## GIVEN TASK 1
In two sentences, sum up the discussion about seeding the random generators for each tree.

## TEXT SEGMENT
* Start *

For my part, I'm inclined to support your kind offer for a fix, but could you please describe this in a bit more detail and/or point to the relevant code in your fork (ideally both).

Note to self: breaking change.

@rikhuijzer @bensadeghi

dhanak commented 1 year ago

the crux of which is to use pre-generated pseudo-random seeds to move all the generators into a unique state.

For my part, I'm inclined to support your kind offer for a fix, but could you please describe this in a bit more detail and/or point to the relevant code in your fork (ideally both).

Sure, here's the diff: https://github.com/JuliaAI/DecisionTree.jl/compare/dev...dhanak:DecisionTree.jl:dev. First I check if seed! is applicable on the specific rng instance, and if yes, generate a vector of random uints that will act as seeds, one per tree. Then for each tree, after cloning the rng instance, I invoke seed! with the clone and the corresponding pre-generated seed. If, on the other hand, seed! is not applicable, then I fall back to the current “draw a variable number of values from rng” approach, which I'm still unhappy with.

* End *

## PROVIDED DATA
* Start *

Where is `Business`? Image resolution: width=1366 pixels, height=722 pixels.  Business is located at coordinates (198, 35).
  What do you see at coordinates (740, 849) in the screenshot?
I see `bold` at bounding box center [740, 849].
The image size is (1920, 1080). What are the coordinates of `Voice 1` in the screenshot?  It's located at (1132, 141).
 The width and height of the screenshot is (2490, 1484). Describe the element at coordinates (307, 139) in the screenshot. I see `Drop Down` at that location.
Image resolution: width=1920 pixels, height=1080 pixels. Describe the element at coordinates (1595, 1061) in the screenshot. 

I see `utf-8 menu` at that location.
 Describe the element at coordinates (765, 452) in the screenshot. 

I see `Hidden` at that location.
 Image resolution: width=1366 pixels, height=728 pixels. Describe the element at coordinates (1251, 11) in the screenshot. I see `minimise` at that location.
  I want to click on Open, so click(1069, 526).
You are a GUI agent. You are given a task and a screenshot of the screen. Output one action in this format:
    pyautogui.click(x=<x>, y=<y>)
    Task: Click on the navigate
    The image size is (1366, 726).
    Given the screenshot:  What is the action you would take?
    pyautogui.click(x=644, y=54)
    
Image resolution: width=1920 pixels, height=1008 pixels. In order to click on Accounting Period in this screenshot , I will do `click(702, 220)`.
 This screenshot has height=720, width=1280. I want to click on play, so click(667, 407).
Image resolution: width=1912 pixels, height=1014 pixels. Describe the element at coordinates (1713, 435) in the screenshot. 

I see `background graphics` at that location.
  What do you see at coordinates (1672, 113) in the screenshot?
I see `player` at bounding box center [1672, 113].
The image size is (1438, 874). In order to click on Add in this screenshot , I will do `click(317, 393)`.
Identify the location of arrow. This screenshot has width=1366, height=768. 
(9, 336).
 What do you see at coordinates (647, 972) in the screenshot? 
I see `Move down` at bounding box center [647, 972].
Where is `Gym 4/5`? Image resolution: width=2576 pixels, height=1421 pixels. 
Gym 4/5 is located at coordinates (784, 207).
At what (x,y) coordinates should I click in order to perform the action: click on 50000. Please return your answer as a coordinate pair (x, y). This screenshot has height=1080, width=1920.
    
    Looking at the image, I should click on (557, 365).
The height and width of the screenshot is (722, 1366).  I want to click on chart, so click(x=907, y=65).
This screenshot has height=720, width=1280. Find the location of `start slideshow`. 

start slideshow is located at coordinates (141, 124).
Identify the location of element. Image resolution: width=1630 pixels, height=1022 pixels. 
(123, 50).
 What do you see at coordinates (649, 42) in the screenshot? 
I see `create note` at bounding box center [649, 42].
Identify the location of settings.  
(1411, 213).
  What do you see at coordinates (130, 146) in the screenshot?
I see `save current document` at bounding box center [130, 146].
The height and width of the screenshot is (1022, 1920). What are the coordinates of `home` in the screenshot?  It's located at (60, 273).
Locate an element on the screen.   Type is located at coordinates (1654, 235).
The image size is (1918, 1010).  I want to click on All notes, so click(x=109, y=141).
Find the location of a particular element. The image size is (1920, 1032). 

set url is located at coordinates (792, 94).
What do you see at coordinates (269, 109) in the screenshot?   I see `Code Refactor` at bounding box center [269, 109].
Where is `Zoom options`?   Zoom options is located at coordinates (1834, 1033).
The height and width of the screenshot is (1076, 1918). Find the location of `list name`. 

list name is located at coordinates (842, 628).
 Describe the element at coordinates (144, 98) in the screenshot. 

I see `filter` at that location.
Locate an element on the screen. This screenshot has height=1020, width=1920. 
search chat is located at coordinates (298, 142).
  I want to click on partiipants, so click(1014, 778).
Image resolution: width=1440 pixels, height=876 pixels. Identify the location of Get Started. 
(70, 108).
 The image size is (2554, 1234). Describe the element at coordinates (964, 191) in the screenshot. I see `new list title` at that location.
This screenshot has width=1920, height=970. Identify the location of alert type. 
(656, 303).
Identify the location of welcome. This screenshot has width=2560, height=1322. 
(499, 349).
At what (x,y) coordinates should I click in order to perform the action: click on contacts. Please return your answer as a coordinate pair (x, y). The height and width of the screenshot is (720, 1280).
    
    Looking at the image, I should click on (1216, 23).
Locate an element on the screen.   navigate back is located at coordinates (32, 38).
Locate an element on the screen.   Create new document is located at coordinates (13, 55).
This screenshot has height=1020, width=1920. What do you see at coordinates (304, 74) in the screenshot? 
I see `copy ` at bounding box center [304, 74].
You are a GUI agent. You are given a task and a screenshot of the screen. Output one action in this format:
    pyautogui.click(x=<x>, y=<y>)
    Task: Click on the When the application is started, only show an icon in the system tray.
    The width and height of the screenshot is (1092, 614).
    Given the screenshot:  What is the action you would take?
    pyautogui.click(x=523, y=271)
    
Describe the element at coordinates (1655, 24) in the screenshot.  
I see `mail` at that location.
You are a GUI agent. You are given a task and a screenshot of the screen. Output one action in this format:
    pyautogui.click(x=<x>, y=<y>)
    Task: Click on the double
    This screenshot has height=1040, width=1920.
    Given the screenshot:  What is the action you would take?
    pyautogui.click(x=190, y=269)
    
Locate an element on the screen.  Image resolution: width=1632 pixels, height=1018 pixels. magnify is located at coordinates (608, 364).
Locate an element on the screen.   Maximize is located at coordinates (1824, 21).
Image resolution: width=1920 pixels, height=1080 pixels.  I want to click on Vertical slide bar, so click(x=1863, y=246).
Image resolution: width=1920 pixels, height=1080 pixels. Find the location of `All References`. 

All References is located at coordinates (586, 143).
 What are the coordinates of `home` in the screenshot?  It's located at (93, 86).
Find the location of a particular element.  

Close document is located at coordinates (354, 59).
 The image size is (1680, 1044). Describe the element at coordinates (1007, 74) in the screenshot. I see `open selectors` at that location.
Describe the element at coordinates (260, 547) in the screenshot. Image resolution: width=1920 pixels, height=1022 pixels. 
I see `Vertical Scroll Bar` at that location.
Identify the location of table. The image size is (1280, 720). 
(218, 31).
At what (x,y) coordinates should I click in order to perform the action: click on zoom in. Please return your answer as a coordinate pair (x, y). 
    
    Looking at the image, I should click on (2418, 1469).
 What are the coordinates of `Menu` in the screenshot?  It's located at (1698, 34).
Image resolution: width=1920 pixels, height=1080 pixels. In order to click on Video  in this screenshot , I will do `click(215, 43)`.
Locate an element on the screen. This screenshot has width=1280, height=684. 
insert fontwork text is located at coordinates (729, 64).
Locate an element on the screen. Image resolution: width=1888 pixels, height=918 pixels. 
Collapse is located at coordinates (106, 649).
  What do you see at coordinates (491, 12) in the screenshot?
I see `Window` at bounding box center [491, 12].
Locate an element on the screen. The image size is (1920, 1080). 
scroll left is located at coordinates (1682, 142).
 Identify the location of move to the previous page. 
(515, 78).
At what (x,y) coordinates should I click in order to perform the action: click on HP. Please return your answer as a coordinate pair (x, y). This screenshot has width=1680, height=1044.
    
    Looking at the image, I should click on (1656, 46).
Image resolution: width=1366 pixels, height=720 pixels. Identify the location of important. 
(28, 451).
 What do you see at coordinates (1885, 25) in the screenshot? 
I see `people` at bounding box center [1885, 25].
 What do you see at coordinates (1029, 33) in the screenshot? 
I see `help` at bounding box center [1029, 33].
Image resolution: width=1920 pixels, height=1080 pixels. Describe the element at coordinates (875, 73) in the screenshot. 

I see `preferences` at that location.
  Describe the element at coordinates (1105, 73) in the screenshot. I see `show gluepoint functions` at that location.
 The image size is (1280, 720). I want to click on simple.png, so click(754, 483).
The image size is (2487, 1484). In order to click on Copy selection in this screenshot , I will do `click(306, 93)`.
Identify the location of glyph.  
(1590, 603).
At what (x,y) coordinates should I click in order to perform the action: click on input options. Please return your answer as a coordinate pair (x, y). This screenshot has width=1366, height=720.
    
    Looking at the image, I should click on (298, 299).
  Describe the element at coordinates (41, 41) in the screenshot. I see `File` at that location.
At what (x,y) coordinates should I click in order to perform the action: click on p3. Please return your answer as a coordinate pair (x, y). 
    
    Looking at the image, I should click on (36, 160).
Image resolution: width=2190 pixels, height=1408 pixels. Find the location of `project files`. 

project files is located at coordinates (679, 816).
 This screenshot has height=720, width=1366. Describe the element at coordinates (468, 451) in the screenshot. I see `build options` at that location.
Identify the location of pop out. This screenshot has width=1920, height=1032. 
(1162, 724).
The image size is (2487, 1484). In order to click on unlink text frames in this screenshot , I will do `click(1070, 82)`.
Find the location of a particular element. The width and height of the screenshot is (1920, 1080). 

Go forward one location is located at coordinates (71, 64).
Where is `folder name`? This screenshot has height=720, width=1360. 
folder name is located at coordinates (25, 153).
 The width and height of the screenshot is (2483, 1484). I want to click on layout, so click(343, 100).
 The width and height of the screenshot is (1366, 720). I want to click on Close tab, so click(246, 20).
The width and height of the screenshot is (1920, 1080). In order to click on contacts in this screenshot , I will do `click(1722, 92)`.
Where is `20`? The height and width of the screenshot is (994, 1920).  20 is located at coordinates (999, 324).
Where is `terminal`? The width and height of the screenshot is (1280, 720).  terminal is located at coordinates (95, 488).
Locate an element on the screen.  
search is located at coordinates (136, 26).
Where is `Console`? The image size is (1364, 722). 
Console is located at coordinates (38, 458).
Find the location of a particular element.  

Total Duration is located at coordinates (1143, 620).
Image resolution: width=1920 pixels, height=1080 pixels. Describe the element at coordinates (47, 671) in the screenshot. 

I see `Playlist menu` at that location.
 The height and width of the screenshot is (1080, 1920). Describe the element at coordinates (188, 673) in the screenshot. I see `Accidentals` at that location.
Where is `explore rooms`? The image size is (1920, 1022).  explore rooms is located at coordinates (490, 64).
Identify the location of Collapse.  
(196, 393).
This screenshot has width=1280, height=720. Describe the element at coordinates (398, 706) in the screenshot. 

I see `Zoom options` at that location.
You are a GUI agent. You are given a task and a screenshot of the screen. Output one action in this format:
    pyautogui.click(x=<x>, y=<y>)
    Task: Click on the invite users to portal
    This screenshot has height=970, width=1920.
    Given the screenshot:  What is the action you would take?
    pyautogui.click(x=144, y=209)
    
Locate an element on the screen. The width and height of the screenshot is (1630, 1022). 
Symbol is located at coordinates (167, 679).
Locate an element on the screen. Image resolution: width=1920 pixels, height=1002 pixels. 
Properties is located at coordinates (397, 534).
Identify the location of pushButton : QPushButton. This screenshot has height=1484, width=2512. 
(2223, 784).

* End *

## GIVEN TASK 2
Reproduce the part of the records that opens with the line containing "Image resolution: width=1440" and closes with the line containing "(656, 303).".

## WORKED SOLUTION 1
The first comment backs an offered fix but asks for more detail and a pointer to the relevant code in the fork, noting that it would be a breaking change. dhanak replies with a link to the diff and explains the fix: when seed! applies to the rng, a vector of random uints is made with one seed per tree, and each tree's cloned rng is seeded with its seed; otherwise the current approach of drawing a variable number of values from rng is kept as a fallback.

## WORKED SOLUTION 2
Image resolution: width=1440 pixels, height=876 pixels. Identify the location of Get Started. 
(70, 108).
 The image size is (2554, 1234). Describe the element at coordinates (964, 191) in the screenshot. I see `new list title` at that location.
This screenshot has width=1920, height=970. Identify the location of alert type. 
(656, 303).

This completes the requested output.